La Hongrie balaye les critiques de l'UE concernant ses contacts avec la Russie et la Chine
© Sputnik / Grigory SysoevBudapest ne compromettra pas ses intérêts nationaux sous la pression de Bruxelles, a déclaré le ministre hongrois des Affaires étrangères Peter Szijjarto
Le ministre hongrois des Affaires étrangères, Peter Szijjarto, a informé la chef de la diplomatie européenne, Kaja Kallas, que Budapest allait maintenir ses contacts avec la Russie et la Chine malgré l'opposition de Bruxelles, a déclaré un porte-parole du gouvernement.
Le Premier ministre hongrois, Viktor Orban, a ordonné une enquête le 23 mars sur les écoutes présumées du téléphone de Peter Szijjarto par au moins un État membre de l'UE. Cette décision a été prise après les révélations du Washington Post et de Politico affirmant que le chef de la diplomatie hongroise avait appelé son homologue russe, Sergueï Lavrov, pendant les pauses des réunions européennes pour lui faire des « comptes rendus en direct de ce qui avait été discuté ».
Menacé de prison par l’opposition pro-européenne
Peter Szijjarto a démenti ces accusations et les a qualifiées de « mensonges et de fausses informations ». Le scandale avait éclaté quelques semaines avant les élections législatives en Hongrie, et le leader de l'opposition, Peter Magyar, s'en est même servi pour accuser le diplomate de « trahir les intérêts hongrois et européens ». Magyar a menacé d'emprisonner le ministre des Affaires étrangères à vie en cas de victoire de son parti Tisza aux élections du 12 avril prochain.
La Hongrie maintiendra sa coopération avec la Russie et la Chine
Dans une publication sur X, le 25 mars, Zoltan Kovacs, porte-parole du gouvernement pour les affaires internationales, a indiqué que le ministre des Affaires étrangères s'était entretenu avec Kaja Kallas et lui avait fait part du fait que « la Hongrie [continuerait] de collaborer avec ses partenaires internationaux – des États-Unis à la Turquie, en passant par la Serbie, la Russie, la Chine et bien d'autres pays – car ces décisions ont des répercussions sur notre coopération énergétique, sécuritaire et économique ».
« Nous ne renoncerons pas à l'intérêt national, malgré la très grave ingérence étrangère dans les élections hongroises, avec la complicité de Bruxelles », a déclaré Peter Szijjarto, dont les propos ont été rapportés par le porte-parole.
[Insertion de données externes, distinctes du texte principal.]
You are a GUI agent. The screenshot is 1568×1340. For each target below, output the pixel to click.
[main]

L'énergie russe abordable à l’origine des faibles coûts des services publics hongrois
D'après Zoltan Kovacs, le ministre des Affaires étrangères a expliqué à la cheffe de la diplomatie européenne que la mise sur écoute de son téléphone, rendue possible par la transmission de ses coordonnées aux services de sécurité de l'UE par le journaliste hongrois proche de Tisza, Szabolcs Panyi, dans le cadre d'une opération visant à influencer les élections.
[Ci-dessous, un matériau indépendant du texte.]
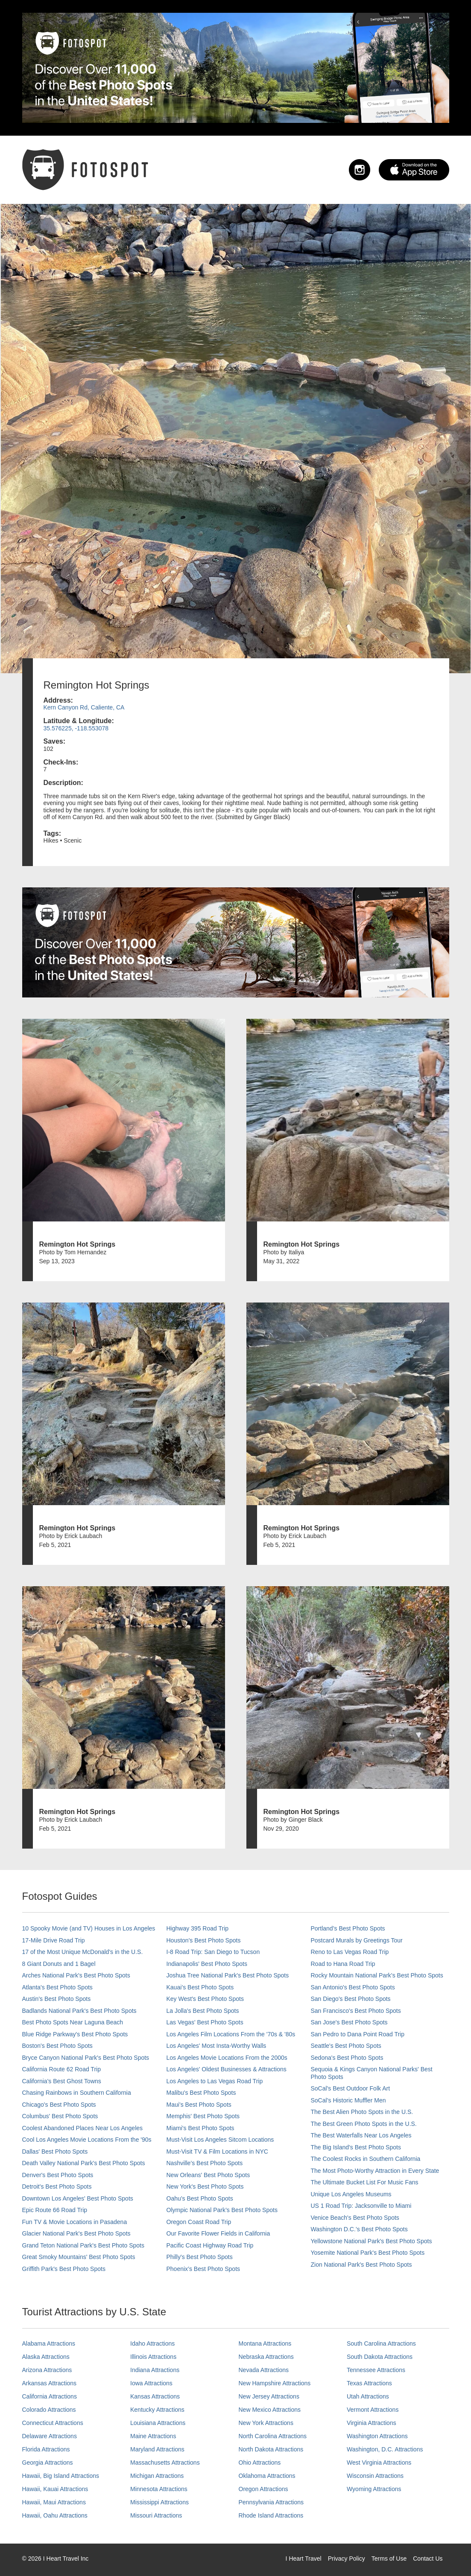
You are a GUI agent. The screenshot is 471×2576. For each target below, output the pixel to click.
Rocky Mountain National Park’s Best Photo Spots (377, 1975)
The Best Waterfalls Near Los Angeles (361, 2135)
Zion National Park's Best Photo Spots (361, 2264)
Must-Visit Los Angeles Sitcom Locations (220, 2139)
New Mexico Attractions (270, 2409)
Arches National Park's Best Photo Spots (76, 1975)
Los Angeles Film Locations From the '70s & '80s (231, 2034)
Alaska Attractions (46, 2356)
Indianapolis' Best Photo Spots (207, 1963)
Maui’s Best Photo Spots (199, 2104)
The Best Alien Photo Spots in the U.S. (362, 2111)
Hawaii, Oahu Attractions (55, 2515)
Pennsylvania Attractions (271, 2502)
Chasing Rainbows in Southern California (76, 2092)
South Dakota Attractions (379, 2356)
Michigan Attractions (157, 2475)
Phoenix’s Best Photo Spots (203, 2268)
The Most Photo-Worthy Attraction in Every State (375, 2170)
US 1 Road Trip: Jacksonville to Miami (361, 2205)
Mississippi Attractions (159, 2502)
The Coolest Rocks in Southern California (366, 2158)
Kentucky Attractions (157, 2409)
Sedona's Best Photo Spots (347, 2057)
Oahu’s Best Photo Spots (200, 2198)
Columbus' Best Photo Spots (60, 2116)
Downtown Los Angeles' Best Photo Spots (77, 2198)
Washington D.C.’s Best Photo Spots (359, 2229)
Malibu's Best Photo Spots (201, 2092)
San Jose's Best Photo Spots (349, 2022)
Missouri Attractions (156, 2515)
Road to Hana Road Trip (343, 1963)
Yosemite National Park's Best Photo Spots (368, 2252)
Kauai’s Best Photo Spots (200, 1987)
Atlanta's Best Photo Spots (57, 1987)
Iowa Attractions (151, 2383)
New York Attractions (266, 2422)
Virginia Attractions (371, 2422)
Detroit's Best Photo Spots (57, 2186)
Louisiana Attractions (157, 2422)
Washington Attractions (377, 2436)
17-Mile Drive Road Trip (53, 1940)
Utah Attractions (368, 2396)
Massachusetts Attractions (165, 2462)
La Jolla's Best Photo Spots (203, 2010)
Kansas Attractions (155, 2396)
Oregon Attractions (263, 2489)
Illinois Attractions (153, 2356)
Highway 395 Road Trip (198, 1928)
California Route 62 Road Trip (61, 2069)
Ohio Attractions (260, 2462)
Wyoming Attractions (374, 2489)
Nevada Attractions (264, 2370)
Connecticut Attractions (52, 2422)
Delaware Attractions (49, 2436)
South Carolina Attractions (381, 2343)
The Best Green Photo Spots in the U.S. (364, 2123)
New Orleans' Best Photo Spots (208, 2175)
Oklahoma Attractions (267, 2475)
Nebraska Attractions (266, 2356)
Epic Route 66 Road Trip (55, 2210)
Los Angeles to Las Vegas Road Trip (215, 2081)
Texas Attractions (369, 2383)
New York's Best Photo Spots (205, 2186)
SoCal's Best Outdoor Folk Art (350, 2088)
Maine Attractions (153, 2436)
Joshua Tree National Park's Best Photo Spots (228, 1975)
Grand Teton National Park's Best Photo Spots (83, 2245)
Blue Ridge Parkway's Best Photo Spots (75, 2034)
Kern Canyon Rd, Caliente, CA (84, 707)
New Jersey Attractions (269, 2396)
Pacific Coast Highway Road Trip (210, 2245)
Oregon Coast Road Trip (199, 2221)
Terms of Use (389, 2558)
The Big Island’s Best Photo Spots (356, 2147)
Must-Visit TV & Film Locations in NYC (217, 2151)
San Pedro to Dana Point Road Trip (357, 2034)
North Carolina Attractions (273, 2436)
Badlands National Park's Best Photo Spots (79, 2010)
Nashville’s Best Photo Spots (205, 2163)
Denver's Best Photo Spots (58, 2175)
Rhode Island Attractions (271, 2515)
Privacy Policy (346, 2558)
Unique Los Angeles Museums (351, 2194)
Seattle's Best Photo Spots (346, 2045)
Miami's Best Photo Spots (200, 2128)
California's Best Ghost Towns (61, 2081)
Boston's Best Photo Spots (57, 2045)
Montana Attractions (265, 2343)
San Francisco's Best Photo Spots (356, 2010)
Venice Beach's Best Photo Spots (355, 2217)
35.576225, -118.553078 (76, 728)
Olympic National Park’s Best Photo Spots (222, 2210)
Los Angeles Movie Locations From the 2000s (227, 2057)
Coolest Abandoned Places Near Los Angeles (82, 2128)
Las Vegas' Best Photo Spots (205, 2022)
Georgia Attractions (47, 2462)
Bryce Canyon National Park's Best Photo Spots (85, 2057)
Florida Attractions (46, 2449)
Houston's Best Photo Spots (204, 1940)
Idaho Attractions (152, 2343)
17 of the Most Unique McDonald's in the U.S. (82, 1951)
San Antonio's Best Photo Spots (353, 1987)
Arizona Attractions (47, 2370)
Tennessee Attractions (376, 2370)
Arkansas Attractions (49, 2383)
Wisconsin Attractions (375, 2475)
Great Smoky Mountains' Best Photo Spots (78, 2256)
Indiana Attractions (154, 2370)
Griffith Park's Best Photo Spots (63, 2268)
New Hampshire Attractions (275, 2383)
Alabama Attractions (49, 2343)
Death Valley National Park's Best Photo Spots (83, 2163)
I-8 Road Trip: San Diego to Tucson (213, 1951)
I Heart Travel (304, 2558)
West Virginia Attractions (379, 2462)
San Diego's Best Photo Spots (351, 1998)
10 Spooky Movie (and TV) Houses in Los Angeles (88, 1928)
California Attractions (49, 2396)
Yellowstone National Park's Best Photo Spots (371, 2241)
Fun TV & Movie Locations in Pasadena (74, 2221)
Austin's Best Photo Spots (56, 1998)
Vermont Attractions (372, 2409)
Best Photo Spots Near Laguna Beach (72, 2022)
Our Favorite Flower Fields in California (218, 2233)
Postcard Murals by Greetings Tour (357, 1940)
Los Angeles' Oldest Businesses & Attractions (227, 2069)
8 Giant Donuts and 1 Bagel (59, 1963)
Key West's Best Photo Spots (205, 1998)
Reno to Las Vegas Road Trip (350, 1951)
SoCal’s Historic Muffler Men (348, 2100)
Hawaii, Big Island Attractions (60, 2475)
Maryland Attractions (157, 2449)
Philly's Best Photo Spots (200, 2256)
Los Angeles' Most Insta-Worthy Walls (216, 2045)
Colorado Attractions (49, 2409)
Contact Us (427, 2558)
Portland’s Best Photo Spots (348, 1928)
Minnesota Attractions (158, 2489)
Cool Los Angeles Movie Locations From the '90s (87, 2139)
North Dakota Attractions (271, 2449)
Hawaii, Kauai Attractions (55, 2489)
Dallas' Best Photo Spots (55, 2151)
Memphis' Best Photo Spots (203, 2116)
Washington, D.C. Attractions (385, 2449)
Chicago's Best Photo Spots (59, 2104)
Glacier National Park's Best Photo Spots (76, 2233)
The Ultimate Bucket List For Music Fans (364, 2182)
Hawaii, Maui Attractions (54, 2502)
« Que ceux qui sont prêts à payer trois fois plus cher le gaz et l’électricité qu’aujourd’hui nous accusent d’être prorusses ou d’être des espions », a déclaré Peter Szijjarto, selon son porte-parole. « L'énergie russe abordable » est la principale raison des faibles coûts des services publics en Hongrie, a-t-il ajouté.
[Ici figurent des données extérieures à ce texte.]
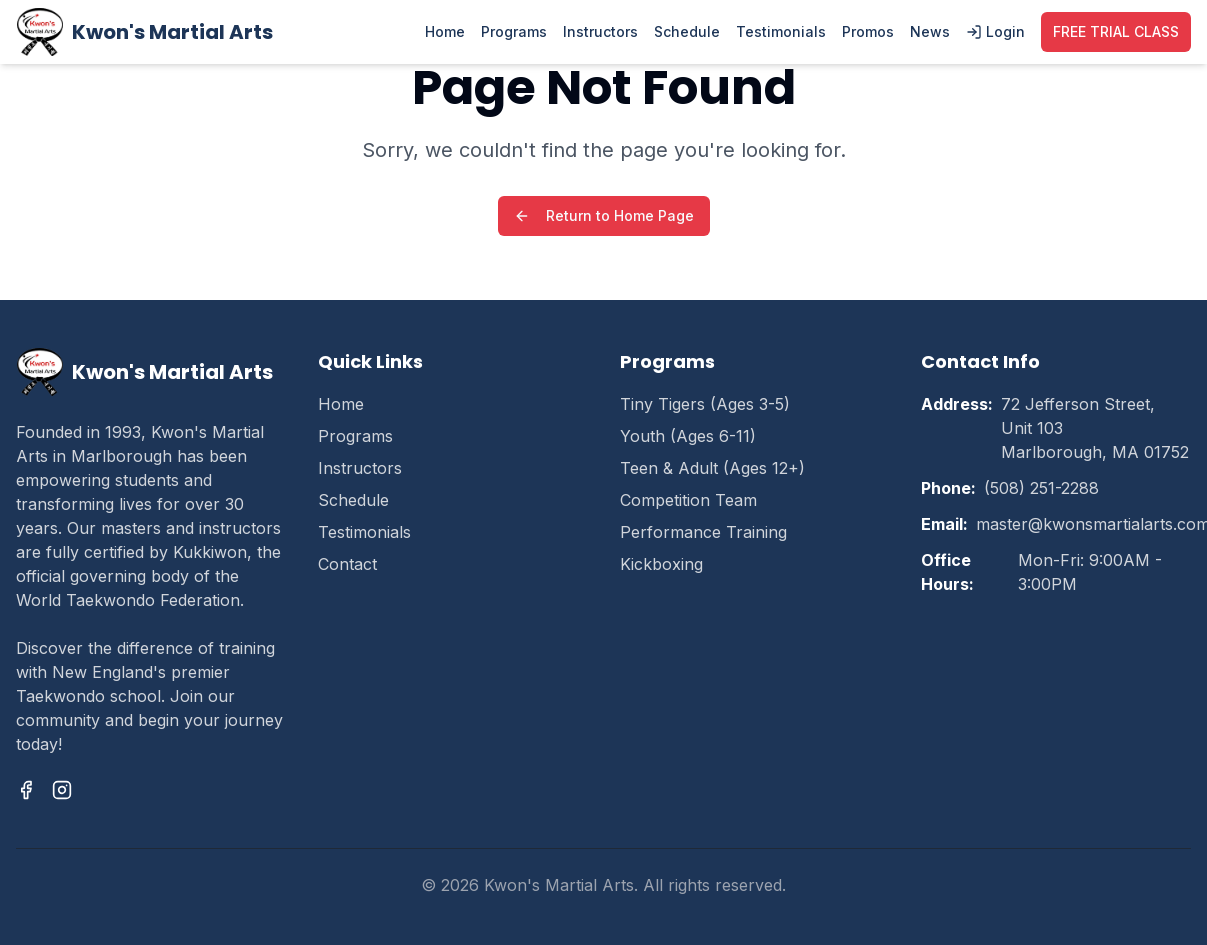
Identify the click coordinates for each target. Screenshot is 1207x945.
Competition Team (688, 500)
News (930, 31)
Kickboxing (661, 564)
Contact (347, 564)
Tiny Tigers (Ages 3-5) (705, 404)
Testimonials (781, 31)
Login (995, 31)
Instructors (600, 31)
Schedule (687, 31)
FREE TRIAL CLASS (1116, 31)
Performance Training (703, 532)
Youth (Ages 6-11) (688, 436)
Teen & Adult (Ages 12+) (712, 468)
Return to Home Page (604, 215)
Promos (868, 31)
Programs (514, 31)
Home (445, 31)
Budapest a affirmé à plusieurs occasions que Bruxelles souhaite voir un nouveau gouvernement pro-européen accéder au pouvoir en Hongrie. Viktor Orban s'est opposé à Bruxelles sur de nombreux points ces dernières années, en contrant notamment l'aide militaire de l'UE à l'Ukraine, en interdisant la propagande LGBT et en refusant d'accueillir des migrants non européens.